Getting private investors to develop PPP projects by borrowing from the market was a bad idea. It is better for the government to borrow and invest because it can get cheaper money. It can also bear the early stage risks of land acquisition and securing of clearances. But delays in execution negate the benefits of cheaper finance in government-executed projects and result in cost overruns.
Shailesh Pathak, who oversees infrastructure development at L&T, says the government’s execution risk can be mitigated by setting up limited-life (says 10 years) project-specific companies (called special purpose vehicles) manned by public sector professionals empowered to deliver the project within that time frame. Konkan Railways and Delhi Metro brought in private sector efficiencies. This is both because of the reputation of E Shreedharan, who headed the two projects, and the free hand that governments gave him. Other examples can also be cited. When Satyam Computer collapsed owing to promoter fraud, the government brought in a committee of wise mean to nurse it back to health and sell it to the Mahindra & Mahindra group. A similar strategy was adopted when Infrastructure Leasing and Financial Services (IL&FS) went bust.
The success of asset monetisation depends on how well the contracts are structured. If they are poorly crafted, users might end up paying for deficient service, or overpaying as in the Delhi-Noida tollway.
The Delhi-Noida toll bridge concession to the IL&FS group was so badly drawn that it seemed like a project designed to transfer money from users. The 10-km stretch with half-a-km bridge across the Yamuna cost Rs 408 cr to build. It opened for traffic in 2001. By 2014, it had collected Rs 810 crore in toll fees. Yet the company claimed that it had not earned the promised return on investment and the initial concession of 30 years should be extended to 70 years. The Allahabad High Court was not impressed and made the bridge toll free.
Governments have a poor record of protecting the consumer interest. The privatised Delhi Airport has been criticised for charging carriers very high rates for its services. Even the food at Indian airports is exorbitantly priced. Though AERA is supposed to regulate airport economic services, and airport operators earn substantial sums from rentals, it has not intervened.
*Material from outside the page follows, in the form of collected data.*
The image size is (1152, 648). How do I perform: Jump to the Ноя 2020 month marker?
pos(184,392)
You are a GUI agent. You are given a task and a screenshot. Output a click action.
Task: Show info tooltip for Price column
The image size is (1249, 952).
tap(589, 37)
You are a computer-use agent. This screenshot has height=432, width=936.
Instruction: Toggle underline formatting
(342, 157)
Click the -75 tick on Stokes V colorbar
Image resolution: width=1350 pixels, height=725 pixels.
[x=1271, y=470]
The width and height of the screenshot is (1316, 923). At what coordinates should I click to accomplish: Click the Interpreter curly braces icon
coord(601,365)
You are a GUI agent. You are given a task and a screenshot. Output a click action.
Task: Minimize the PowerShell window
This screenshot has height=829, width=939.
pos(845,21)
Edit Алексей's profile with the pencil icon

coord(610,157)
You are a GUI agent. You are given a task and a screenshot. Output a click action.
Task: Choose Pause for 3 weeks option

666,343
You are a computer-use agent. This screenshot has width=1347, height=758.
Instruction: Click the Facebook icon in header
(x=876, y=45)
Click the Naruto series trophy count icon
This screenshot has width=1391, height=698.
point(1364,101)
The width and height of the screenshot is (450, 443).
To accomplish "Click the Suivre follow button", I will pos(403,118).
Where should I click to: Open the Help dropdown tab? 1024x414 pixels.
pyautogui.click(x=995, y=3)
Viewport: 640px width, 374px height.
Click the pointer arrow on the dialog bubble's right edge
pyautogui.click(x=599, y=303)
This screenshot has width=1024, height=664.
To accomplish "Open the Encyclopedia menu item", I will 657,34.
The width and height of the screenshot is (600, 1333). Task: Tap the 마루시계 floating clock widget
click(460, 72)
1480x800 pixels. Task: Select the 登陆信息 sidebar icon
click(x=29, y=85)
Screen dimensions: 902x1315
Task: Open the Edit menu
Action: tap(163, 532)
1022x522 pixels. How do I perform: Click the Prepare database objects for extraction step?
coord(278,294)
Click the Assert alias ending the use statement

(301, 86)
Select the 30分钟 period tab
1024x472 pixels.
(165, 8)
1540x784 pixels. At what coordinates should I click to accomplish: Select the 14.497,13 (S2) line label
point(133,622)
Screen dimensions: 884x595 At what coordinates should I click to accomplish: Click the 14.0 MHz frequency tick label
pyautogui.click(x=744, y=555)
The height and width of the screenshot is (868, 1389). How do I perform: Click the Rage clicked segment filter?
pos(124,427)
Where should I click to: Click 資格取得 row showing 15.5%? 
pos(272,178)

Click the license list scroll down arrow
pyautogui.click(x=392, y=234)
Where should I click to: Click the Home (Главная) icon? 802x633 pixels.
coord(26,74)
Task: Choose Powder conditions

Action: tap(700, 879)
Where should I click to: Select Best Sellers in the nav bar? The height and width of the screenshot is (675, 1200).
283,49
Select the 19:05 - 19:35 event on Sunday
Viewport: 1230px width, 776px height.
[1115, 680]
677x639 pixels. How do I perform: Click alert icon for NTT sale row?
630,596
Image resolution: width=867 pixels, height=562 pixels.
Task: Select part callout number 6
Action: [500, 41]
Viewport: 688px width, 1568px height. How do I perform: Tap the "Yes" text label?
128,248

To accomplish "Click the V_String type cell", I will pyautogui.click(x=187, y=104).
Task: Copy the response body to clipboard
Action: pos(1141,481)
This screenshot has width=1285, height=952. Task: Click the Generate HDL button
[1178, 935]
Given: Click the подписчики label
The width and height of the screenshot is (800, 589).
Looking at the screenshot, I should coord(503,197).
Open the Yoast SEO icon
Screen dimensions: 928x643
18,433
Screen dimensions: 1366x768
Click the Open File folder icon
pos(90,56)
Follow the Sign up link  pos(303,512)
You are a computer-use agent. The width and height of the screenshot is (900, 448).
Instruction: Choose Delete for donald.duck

The Airports Authority of India plays along.
The problem with infrastructure development, whether by the private sector or the government, is the lack of accountability, as Haldea observed in his book, ‘Infrastructure at Crossroads’. This lack, allows policy to be manipulated. In asset monetisation, multiple stakeholders have an interest. Relatively influential stakeholders will tend to lobby and make the terms sweeter for themselves at the expense of the others. If fair competition is enabled and performance standards relating to quality of services are enforced, the private sector can hardly exploit the citizen. As Haldea observed, unless the greed of a private entity is accompanied by corruption or negligence in the government, rent-seeking cannot normally occur.